• **Page text**
What Will It Take to 3-D Print Organs?
Eventually, no one will die while waiting for a transplant. But that day is further off than you might think.
Every day in the U.S., about 22 people die waiting for an organ transplant. If scientists could 3-D print organs like kidneys, livers and hearts, all those lives could be saved. For years, people have been touting personalized organ printing as the future.
But despite decades of promising work in bioengineered bladders and other kinds of human tissue, we’re not close to having more complicated organs made from scratch. Harvard professor Jennifer Lewis, a leader in advanced 3-D printing of biological tissue, has only recently developed the ability to print part of a nephron, an individual unit of a kidney. And the segment her team can print is able to do only some of what this nephron subunit is supposed to do.
I asked Lewis what it will take to someday print a full kidney or a similarly complex organ. Current research uses either 3-D printing (also called bioprinting) like Lewis’s lab does, or what’s known as de-cell re-cell. That’s when scientists take an organ from an animal like a pig or from a human cadaver and remove all of the cells from it by applying chemicals or enzymes or freezing the organ. This leaves behind only proteins that provide a scaffolding structure on which human cells can be grown.

• **Saved data entries**
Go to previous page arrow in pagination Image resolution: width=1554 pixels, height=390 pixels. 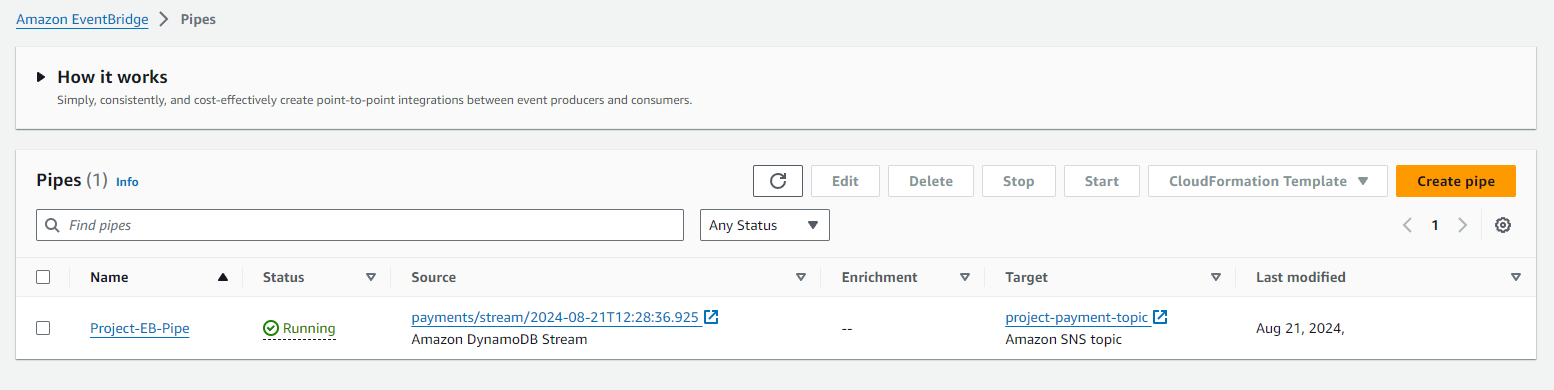click(x=1407, y=225)
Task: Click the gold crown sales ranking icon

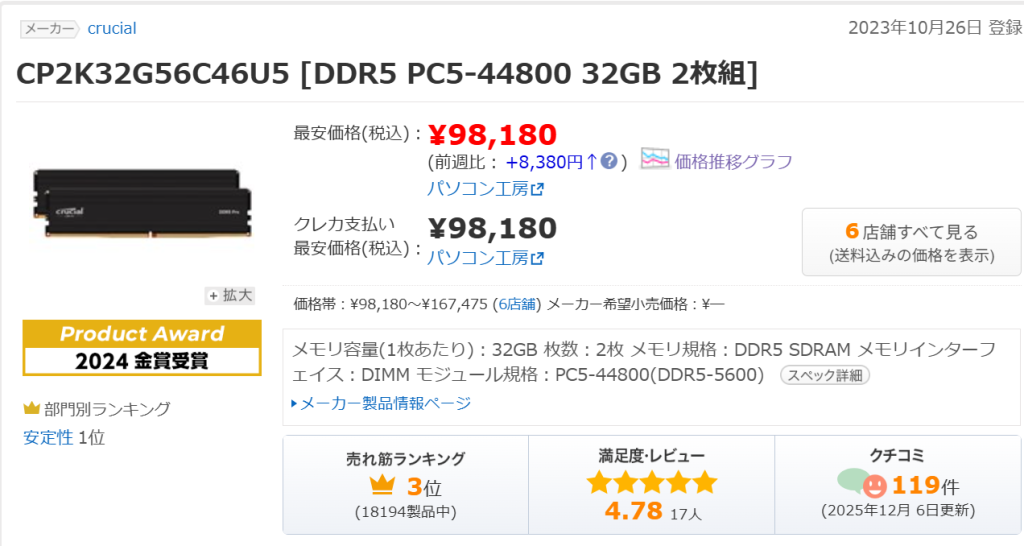Action: pyautogui.click(x=382, y=486)
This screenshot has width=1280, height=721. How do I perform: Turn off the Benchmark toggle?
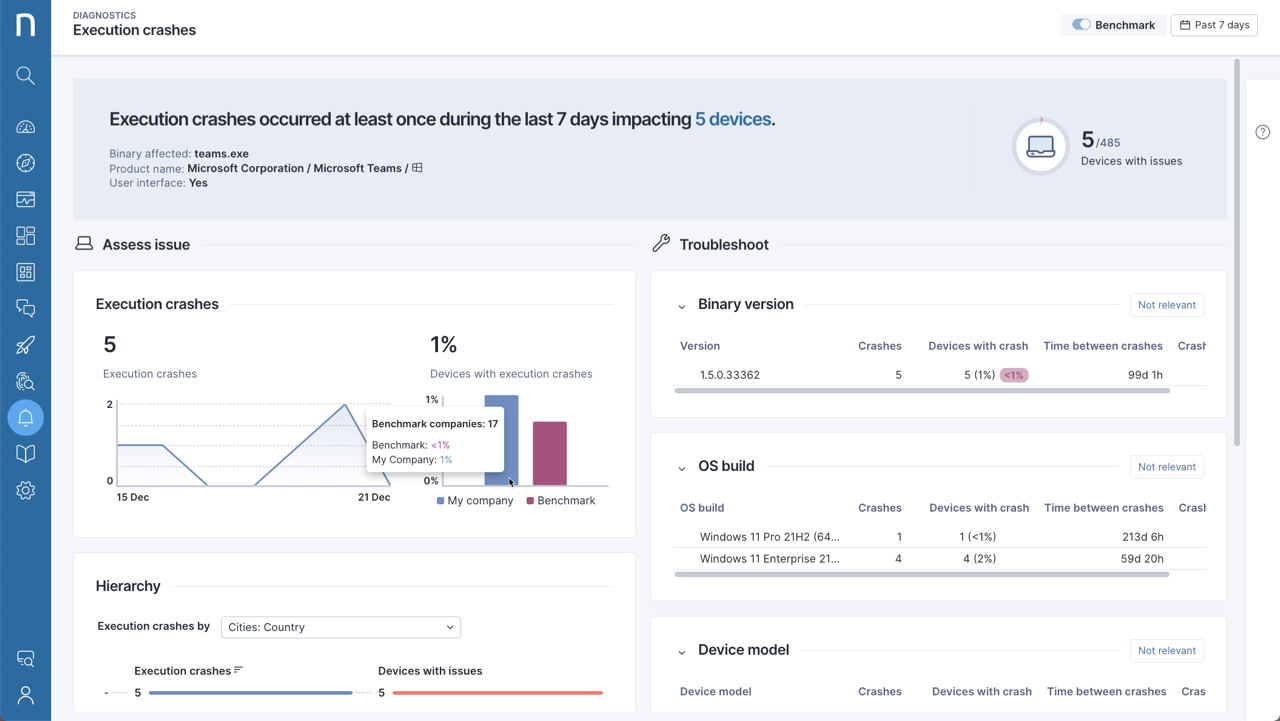click(1081, 25)
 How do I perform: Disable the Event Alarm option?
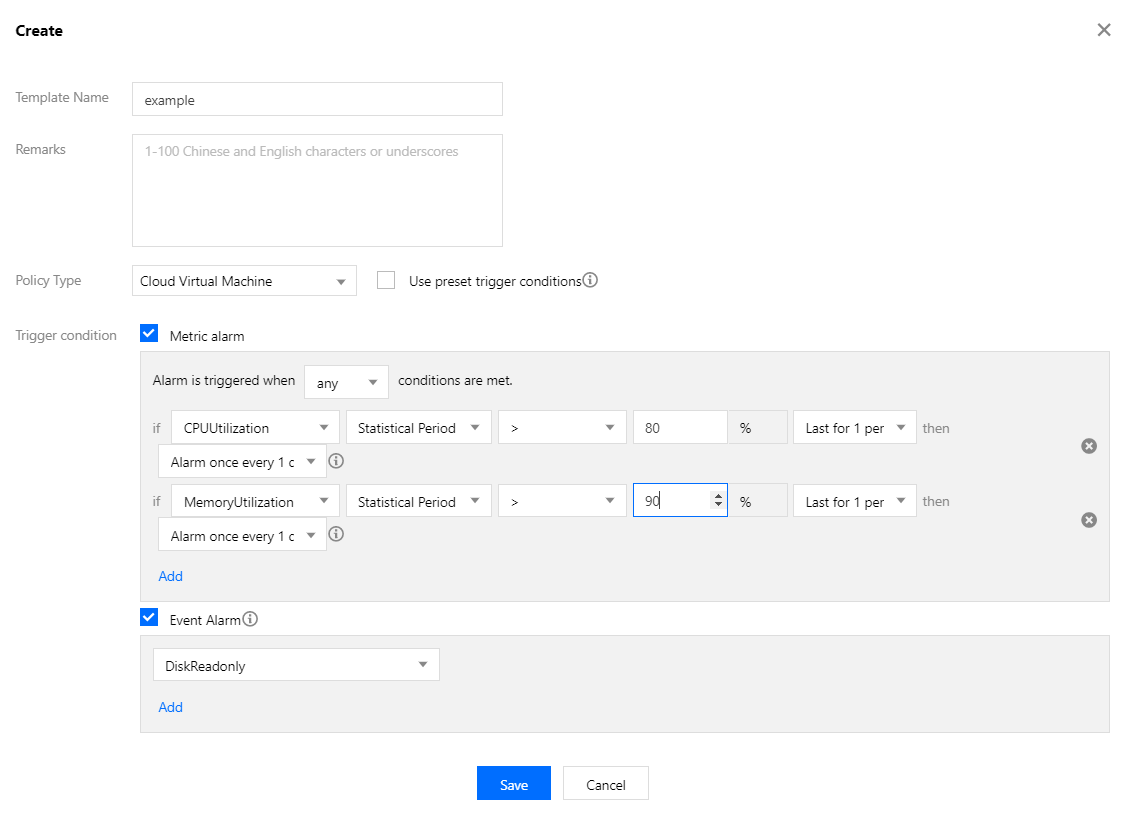(149, 617)
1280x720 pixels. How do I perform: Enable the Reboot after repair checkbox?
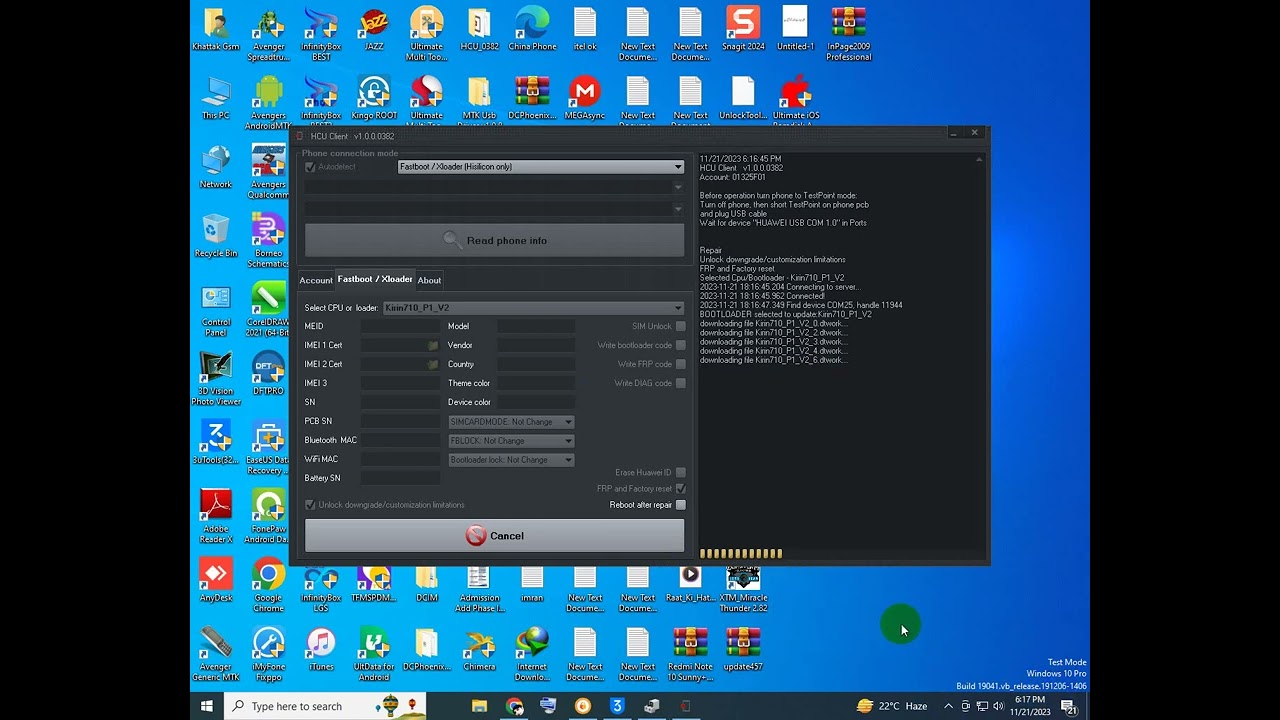[x=680, y=505]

• **Instructions to follow**
Copy the full article on 3-D printing organs word for word, from its title through its final sentence. None of the saved data entries is needed for this work.

• **Completed exercise**
What Will It Take to 3-D Print Organs?
Eventually, no one will die while waiting for a transplant. But that day is further off than you might think.
Every day in the U.S., about 22 people die waiting for an organ transplant. If scientists could 3-D print organs like kidneys, livers and hearts, all those lives could be saved. For years, people have been touting personalized organ printing as the future.
But despite decades of promising work in bioengineered bladders and other kinds of human tissue, we’re not close to having more complicated organs made from scratch. Harvard professor Jennifer Lewis, a leader in advanced 3-D printing of biological tissue, has only recently developed the ability to print part of a nephron, an individual unit of a kidney. And the segment her team can print is able to do only some of what this nephron subunit is supposed to do.
I asked Lewis what it will take to someday print a full kidney or a similarly complex organ. Current research uses either 3-D printing (also called bioprinting) like Lewis’s lab does, or what’s known as de-cell re-cell. That’s when scientists take an organ from an animal like a pig or from a human cadaver and remove all of the cells from it by applying chemicals or enzymes or freezing the organ. This leaves behind only proteins that provide a scaffolding structure on which human cells can be grown.